STATED GOAL A: In the records, rewrite the stretch from the line containing "The width and" through the line containing "point(478,104)", swapping "screenshot" for "image" and leaving everything else as it is. Give only those lines, and omit the pictures.

DOCUMENT SEGMENT:
++++++++
Description
This Jalapeño Buffalo Chicken Casserole is a bold, creamy, and satisfying dish packed with shredded chicken, spicy buffalo sauce, and fresh veggies. It’s a healthy, low-carb, Whole30-friendly meal that’s perfect for busy weeknights or easy meal prep.
Ingredients
2 pounds chicken breast, cooked and shredded
20 ounces frozen cauliflower rice
2 small jalapeños, finely diced (plus more for topping if desired)
1 small white or yellow onion, diced
1 red bell pepper, diced
1/2 cup shredded or finely diced carrots
1/2 cup coconut cream (thick part only)
1/2 cup buffalo sauce
1/4 cup ranch
1 tablespoon minced garlic
1 teaspoon salt
1/2 teaspoon black pepper
Optional: green onions, extra jalapeños for garnish
Instructions
Preheat oven to 400°F.
++++++++
STATED GOAL B: Summarize the casserole recipe in two sentences.

THE INPUT:
++++++++
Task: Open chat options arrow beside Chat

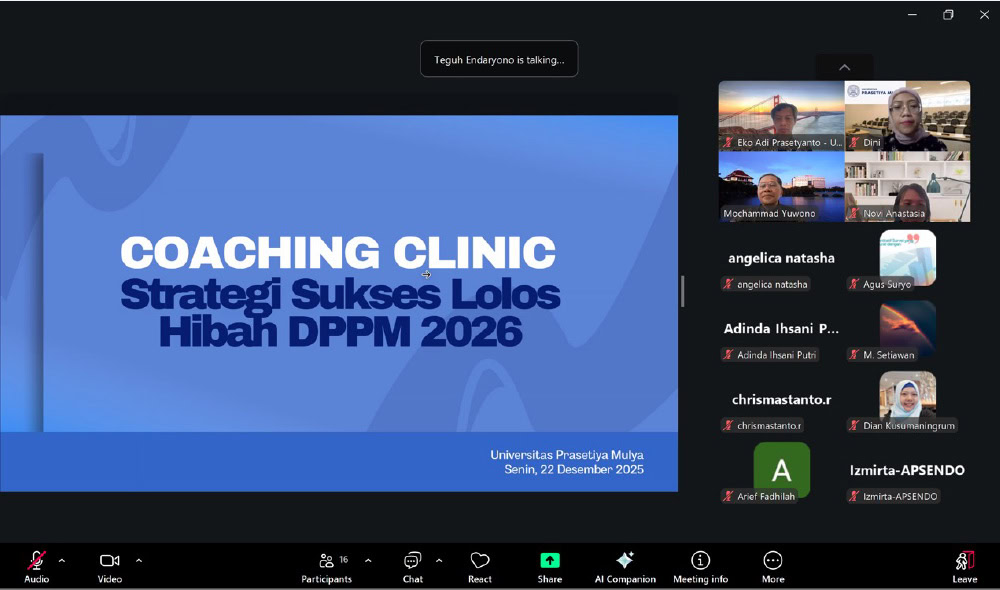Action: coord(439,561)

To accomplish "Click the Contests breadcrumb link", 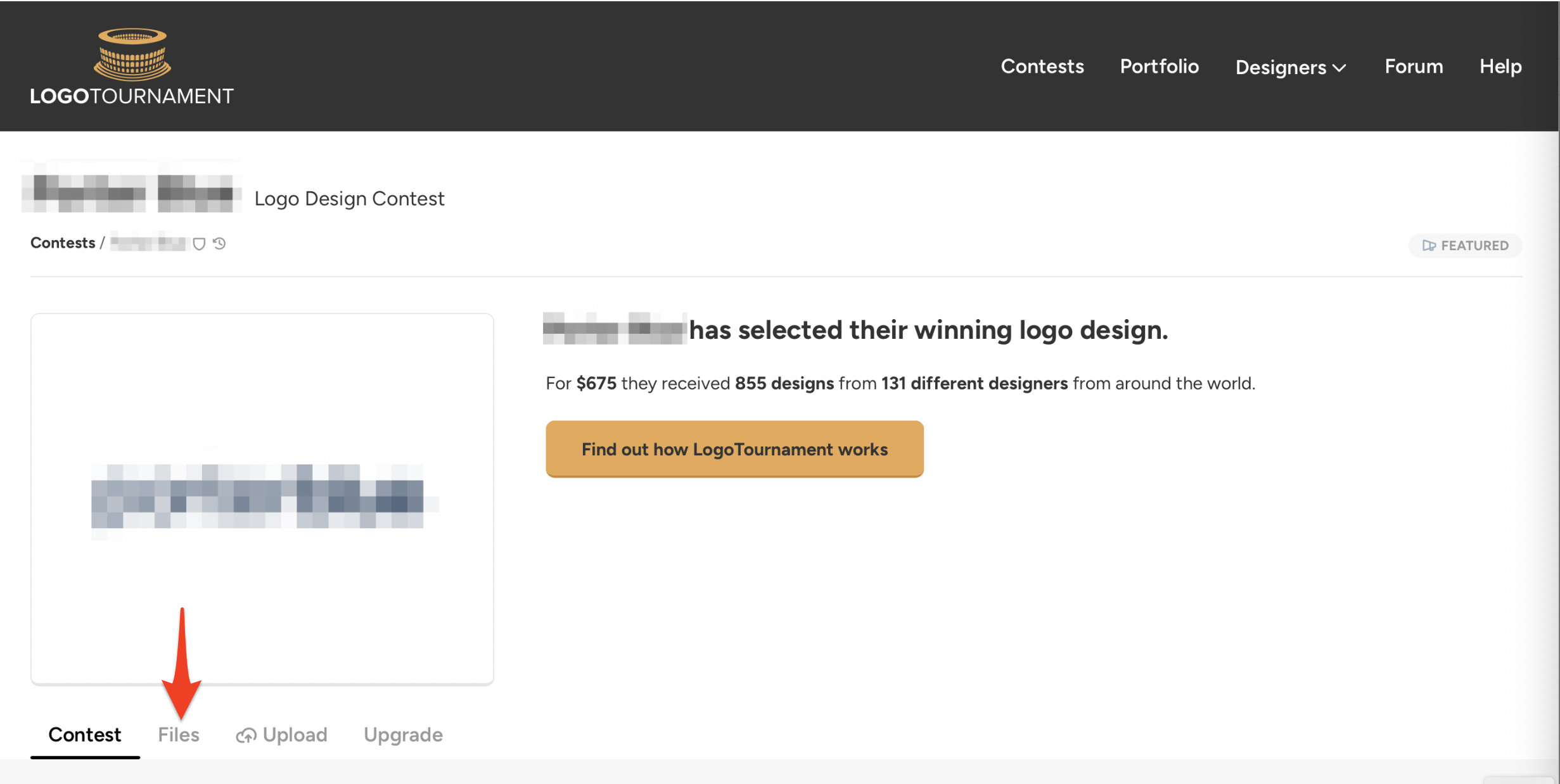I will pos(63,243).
++++++++
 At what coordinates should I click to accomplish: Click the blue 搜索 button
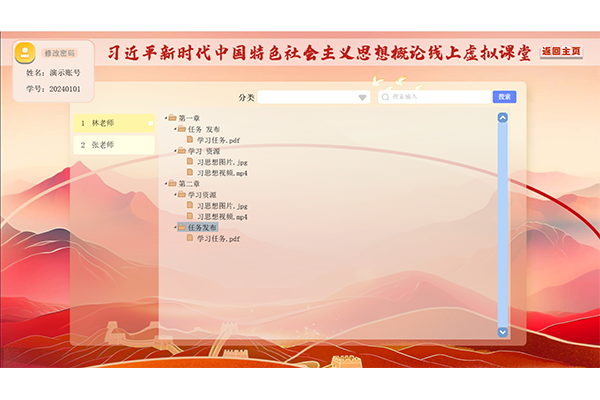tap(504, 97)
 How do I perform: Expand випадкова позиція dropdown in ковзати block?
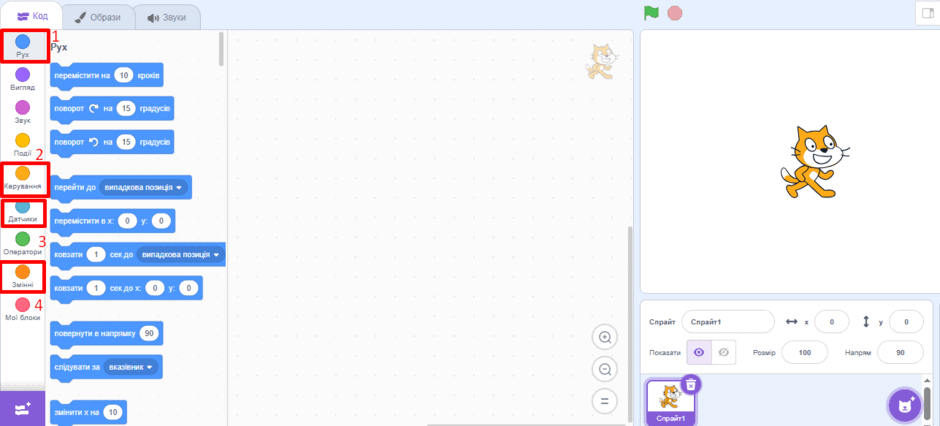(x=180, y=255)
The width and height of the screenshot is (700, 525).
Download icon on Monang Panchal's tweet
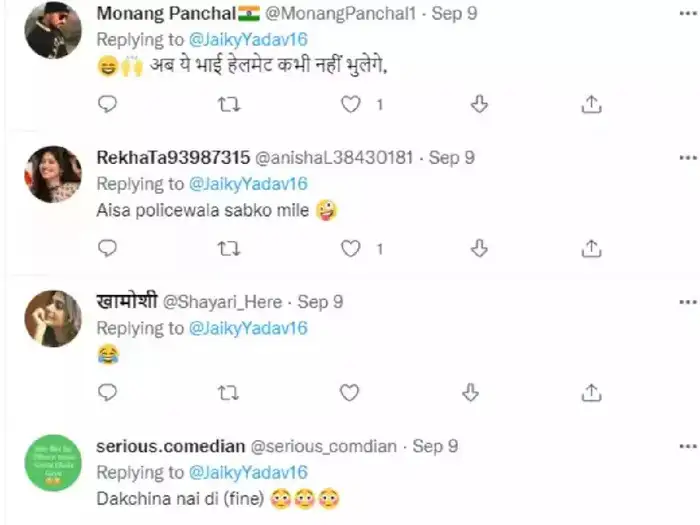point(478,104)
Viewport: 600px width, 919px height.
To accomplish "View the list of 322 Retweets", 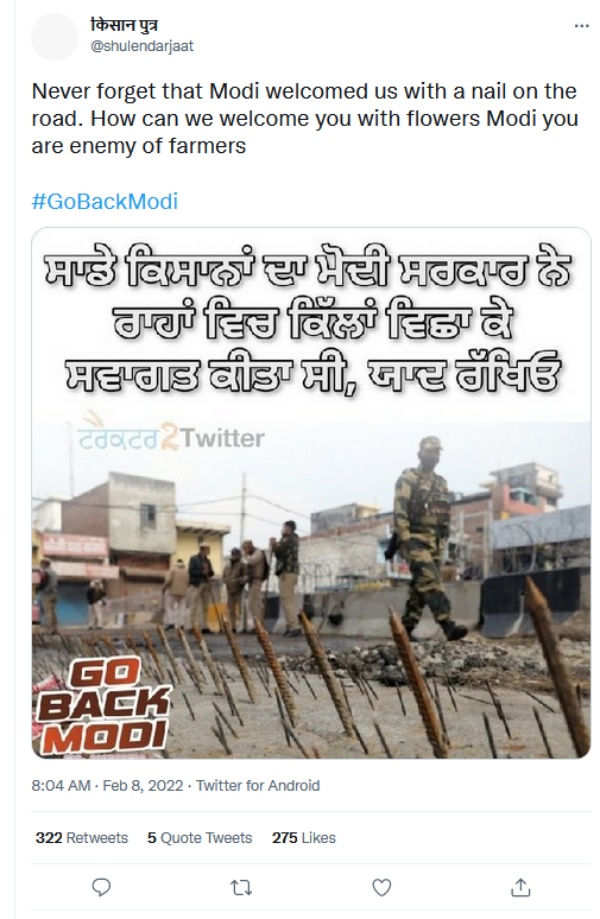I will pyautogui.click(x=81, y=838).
++++++++
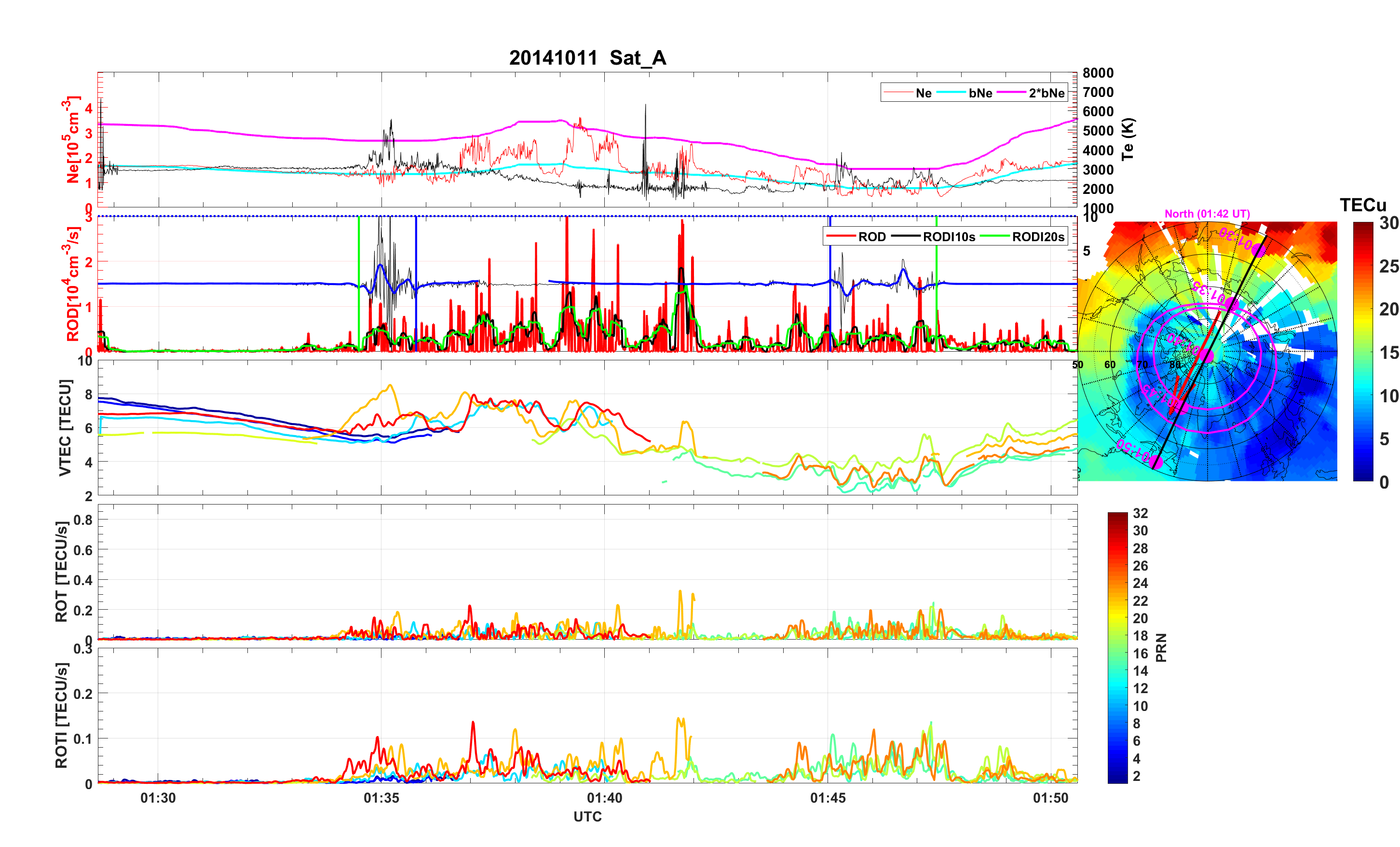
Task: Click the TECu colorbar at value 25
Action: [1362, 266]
++++++++
CORRECT ANSWER A:
The width and height of the image is (700, 525).
Download icon on Monang Panchal's tweet
point(478,104)

CORRECT ANSWER B: This Jalapeño Buffalo Chicken Casserole is a bold, creamy, low-carb, Whole30-friendly dish of shredded chicken, spicy buffalo sauce, and fresh vegetables, suited to busy weeknights or meal prep. Its ingredients include chicken breast, frozen cauliflower rice, jalapeños, onion, red bell pepper, carrots, coconut cream, buffalo sauce, ranch, garlic, salt, and black pepper, and the first step is preheating the oven to 400°F.